PAGE TEXT
═══

Miss Johnson: We are obviously
working closely with them. One of the other things is on cycling
proficiency, where we are determined to get cycling proficiency
training in again. Many of us learned to ride a bicycle and then
were given proficiency training as young people. That has tended
to go out of circulation. We want that to be available to young
people across the board again and we are looking at ways to make
that happen and working closely with the Department for Transport
on things like that.
Dr Reid: Just one comment from
Fiona.
Dr Adshead: I think in terms of
encouraging PCTs to engage in active travel, we are working with
and have funded Sustrans to work with the NHS to develop green
travel plans so that we hope that that will promote the kind of
action that you were suggesting.
Q83 John Austin: I know that targets
are touchy issues, but I note that the Department for Transport
has abandoned its targets for increasing cycling levels. Perhaps
that is something you might enter into some discussion with them
on?
Dr Reid: Yes. I think I may have
introduced that target as Minister for Transport! I am deeply
offended if that is the case. I am moving so fast, you know, there
is every chance I could end up there again! Thank you for letting
me know.
Q84 John Austin: Can I take you to safer
areas and come back to the promotion of sport and physical activity.
I think we all acknowledge that there has been an unprecedented
investment in sport in schools in recent years, but the target
which is talked about in the White Paper is the two hours per
week of physical education or sport. Are you satisfied that that
is within the curriculum time? Are you satisfied that that is
enough, and is that going to be real physical activity rather
than talk about physical education?
Miss Johnson: All the evidence,
interestingly, is that aside from English, maths and science the
next biggest chunk of the curriculum given over to any subject
is to PE, which is good. You are right, obviously we do have the
two hour target. We also have, as the Prime Minister unveiled,
half a billion pound boost for PE and sport in schools in December
of last year. He announced at the same time that we would have
even beyond that four hours of high-quality PE and school sport
each week by the end of the decade as a target. Now, some of that
is within the curriculum time of schools, within the taught time,
but some of it is obviously outside of those. It is by extending
school, it is by doing things at weekends and at other times,
but that would provide an even wider number of hours with very
active children. I also say, as for adults what we need to do
is to increase the way in which exercise is embedded naturally
into children's lives, as it should be for adults. So more walking,
more cycling of an every day kind as well, more of a general physical
activity around. I am worried about the Chairman's retirement
on to his sofa in front of his television and I think his pedometer
will serve him well in the future, because I think that what we
do not want to do is to have people generally with sedentary lifestyles,
and that includes young people. So I think that whilst sport is
enormously important and we are putting huge investment in it,
we are not saying all our eggs are in that single basket either.
Dr Reid: Very briefly, I managed
to discuss a number of things, including nutrition in schools,
with the new Secretary of State for Education. I have not discussed
this, but I know from the general discussions about her philosophy
of education and her own background and commitment, which to some
extent I think was displayed today when she talked about the basics,
that she does believe in an ethos of the whole person and I would
not be at all surprised if sport and physical activity was a very
important part of her view of a healthy developing young child
along with English, maths and the other things she was speaking
about today.

═══

TASKS TO PERFORM
• a. According to Miss Johnson in the transcript, why will the Chairman's pedometer serve him well in the future?
• b. Quote the transcript word for word from "Dr Reid: Yes." to "and physical activity.".

EXTRACTED INFORMATION
═══

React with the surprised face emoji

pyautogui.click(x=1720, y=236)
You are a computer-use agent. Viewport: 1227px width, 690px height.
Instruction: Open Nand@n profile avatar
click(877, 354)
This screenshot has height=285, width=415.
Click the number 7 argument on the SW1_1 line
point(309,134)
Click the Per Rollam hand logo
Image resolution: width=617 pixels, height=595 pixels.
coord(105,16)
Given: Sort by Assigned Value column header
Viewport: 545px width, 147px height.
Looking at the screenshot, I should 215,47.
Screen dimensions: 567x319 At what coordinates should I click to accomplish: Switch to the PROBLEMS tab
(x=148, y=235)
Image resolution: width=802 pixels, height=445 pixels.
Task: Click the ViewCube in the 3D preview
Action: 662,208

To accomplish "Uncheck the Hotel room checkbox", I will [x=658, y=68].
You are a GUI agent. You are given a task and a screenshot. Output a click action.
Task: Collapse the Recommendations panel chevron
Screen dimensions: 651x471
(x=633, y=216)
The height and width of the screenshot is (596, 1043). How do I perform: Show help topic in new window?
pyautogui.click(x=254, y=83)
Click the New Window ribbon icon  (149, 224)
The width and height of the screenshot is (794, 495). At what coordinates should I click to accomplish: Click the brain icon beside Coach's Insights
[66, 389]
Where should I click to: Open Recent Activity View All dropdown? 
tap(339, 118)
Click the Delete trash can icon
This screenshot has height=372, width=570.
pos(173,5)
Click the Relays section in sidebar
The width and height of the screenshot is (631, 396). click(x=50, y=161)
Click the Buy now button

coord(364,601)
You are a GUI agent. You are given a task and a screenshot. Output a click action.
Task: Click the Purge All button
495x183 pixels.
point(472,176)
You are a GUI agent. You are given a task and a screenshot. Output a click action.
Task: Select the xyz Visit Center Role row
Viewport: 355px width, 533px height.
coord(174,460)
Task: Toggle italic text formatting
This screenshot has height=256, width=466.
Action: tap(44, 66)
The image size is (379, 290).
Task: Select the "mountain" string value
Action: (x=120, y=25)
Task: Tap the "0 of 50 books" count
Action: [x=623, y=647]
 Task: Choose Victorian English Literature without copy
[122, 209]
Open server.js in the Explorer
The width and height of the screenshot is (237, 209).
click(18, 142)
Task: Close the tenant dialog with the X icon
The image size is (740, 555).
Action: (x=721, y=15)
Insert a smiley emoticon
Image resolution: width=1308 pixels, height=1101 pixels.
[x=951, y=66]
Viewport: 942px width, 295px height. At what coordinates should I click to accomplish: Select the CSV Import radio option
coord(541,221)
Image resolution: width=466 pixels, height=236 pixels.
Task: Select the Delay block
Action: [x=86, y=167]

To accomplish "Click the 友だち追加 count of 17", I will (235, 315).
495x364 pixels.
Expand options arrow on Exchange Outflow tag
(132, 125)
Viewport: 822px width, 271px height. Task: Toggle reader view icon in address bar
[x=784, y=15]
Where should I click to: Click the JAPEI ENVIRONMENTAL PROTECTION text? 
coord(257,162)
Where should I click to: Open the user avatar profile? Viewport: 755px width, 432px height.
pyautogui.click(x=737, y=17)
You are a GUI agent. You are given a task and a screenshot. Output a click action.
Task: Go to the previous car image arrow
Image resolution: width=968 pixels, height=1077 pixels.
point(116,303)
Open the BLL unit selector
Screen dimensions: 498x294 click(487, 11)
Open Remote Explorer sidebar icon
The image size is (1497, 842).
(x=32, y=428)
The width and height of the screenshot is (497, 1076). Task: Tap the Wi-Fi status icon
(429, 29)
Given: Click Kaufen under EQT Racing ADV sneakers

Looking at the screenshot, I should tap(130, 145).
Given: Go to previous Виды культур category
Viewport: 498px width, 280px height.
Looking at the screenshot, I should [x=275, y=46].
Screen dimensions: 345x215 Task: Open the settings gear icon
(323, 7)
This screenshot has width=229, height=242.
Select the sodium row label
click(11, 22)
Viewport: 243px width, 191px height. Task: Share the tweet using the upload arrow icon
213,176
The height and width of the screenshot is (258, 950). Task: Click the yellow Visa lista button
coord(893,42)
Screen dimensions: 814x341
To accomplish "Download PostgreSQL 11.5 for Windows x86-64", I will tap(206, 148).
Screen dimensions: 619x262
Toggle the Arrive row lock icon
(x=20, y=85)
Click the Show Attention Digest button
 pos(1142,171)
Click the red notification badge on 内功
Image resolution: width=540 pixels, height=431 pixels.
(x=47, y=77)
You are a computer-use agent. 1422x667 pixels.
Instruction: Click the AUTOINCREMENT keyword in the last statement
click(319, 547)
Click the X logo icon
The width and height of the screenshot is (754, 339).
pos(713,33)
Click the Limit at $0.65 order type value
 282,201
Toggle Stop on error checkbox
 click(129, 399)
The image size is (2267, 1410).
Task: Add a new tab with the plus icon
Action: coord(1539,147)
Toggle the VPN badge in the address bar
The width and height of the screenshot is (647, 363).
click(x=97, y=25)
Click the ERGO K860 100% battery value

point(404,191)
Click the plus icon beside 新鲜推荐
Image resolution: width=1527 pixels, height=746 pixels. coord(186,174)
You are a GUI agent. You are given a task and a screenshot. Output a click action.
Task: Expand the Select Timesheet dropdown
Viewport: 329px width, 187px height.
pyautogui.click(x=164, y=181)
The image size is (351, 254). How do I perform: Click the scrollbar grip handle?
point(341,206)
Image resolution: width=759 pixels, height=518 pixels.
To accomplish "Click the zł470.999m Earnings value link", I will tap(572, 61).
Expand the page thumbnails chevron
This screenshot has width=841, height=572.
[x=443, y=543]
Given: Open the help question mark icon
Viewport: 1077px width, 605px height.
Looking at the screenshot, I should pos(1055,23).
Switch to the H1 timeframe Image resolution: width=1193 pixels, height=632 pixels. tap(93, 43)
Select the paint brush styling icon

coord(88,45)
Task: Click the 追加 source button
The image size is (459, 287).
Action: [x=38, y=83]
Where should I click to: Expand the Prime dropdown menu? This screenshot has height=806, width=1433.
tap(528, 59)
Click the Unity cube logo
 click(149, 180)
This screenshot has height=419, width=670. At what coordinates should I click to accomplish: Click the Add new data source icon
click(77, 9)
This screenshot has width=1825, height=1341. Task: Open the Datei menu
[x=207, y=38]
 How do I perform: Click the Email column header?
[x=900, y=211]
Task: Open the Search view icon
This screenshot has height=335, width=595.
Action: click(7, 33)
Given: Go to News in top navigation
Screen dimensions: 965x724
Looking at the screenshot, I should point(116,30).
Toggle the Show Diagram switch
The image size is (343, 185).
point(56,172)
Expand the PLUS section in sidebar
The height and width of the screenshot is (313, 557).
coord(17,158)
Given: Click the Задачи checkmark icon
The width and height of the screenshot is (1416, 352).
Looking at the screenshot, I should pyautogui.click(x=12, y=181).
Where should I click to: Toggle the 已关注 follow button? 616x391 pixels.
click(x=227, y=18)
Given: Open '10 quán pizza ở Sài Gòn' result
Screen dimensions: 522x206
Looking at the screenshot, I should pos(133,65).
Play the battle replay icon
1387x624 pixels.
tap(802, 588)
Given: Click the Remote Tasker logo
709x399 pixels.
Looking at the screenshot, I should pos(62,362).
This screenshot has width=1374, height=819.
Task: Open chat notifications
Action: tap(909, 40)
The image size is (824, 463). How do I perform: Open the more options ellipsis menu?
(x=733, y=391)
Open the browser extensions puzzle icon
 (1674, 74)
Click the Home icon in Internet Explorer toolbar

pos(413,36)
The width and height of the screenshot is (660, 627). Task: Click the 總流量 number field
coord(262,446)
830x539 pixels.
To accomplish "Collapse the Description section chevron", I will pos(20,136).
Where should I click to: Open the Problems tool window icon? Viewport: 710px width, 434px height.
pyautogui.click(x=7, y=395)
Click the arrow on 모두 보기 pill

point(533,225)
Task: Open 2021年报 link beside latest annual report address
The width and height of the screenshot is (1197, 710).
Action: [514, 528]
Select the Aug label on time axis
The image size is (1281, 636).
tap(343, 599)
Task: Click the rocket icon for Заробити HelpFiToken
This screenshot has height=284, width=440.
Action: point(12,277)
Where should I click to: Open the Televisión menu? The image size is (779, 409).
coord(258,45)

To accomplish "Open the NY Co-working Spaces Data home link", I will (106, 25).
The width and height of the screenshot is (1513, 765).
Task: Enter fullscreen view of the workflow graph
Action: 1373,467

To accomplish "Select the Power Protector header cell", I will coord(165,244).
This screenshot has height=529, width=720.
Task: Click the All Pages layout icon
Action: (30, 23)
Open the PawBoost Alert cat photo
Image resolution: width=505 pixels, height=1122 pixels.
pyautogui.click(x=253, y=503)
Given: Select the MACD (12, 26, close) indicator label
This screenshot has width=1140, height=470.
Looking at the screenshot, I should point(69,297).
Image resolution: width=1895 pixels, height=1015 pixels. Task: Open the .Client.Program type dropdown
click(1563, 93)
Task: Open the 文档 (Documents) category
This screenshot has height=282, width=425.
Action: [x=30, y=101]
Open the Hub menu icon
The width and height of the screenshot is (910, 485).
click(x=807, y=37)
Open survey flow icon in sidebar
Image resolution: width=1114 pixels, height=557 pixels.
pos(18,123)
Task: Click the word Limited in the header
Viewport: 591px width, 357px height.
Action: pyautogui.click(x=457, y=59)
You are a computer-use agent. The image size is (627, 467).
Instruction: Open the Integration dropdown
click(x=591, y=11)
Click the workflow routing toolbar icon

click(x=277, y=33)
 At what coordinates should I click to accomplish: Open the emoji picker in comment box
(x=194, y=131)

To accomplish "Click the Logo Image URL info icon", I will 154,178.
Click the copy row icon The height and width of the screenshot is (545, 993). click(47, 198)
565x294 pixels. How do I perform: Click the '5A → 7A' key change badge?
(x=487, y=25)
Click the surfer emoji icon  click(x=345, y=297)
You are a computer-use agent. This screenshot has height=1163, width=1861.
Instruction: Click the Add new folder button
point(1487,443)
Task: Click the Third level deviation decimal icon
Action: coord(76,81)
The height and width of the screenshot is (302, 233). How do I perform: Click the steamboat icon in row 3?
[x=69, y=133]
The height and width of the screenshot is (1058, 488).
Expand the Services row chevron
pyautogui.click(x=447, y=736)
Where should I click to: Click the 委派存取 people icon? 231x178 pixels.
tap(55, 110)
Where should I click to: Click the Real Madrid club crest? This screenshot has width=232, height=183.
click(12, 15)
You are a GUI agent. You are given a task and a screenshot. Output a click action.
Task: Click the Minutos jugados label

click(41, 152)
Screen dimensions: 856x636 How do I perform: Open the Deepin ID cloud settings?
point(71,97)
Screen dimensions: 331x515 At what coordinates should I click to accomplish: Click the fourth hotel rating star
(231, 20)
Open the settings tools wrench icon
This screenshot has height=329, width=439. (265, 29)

═══

OUTPUTS IN ORDER
• a. She says it will serve him well because what they do not want is for people generally to have sedentary lifestyles, and that includes young people.

• b.
Dr Reid: Yes. I think I may have
introduced that target as Minister for Transport! I am deeply
offended if that is the case. I am moving so fast, you know, there
is every chance I could end up there again! Thank you for letting
me know.
Q84 John Austin: Can I take you to safer
areas and come back to the promotion of sport and physical activity.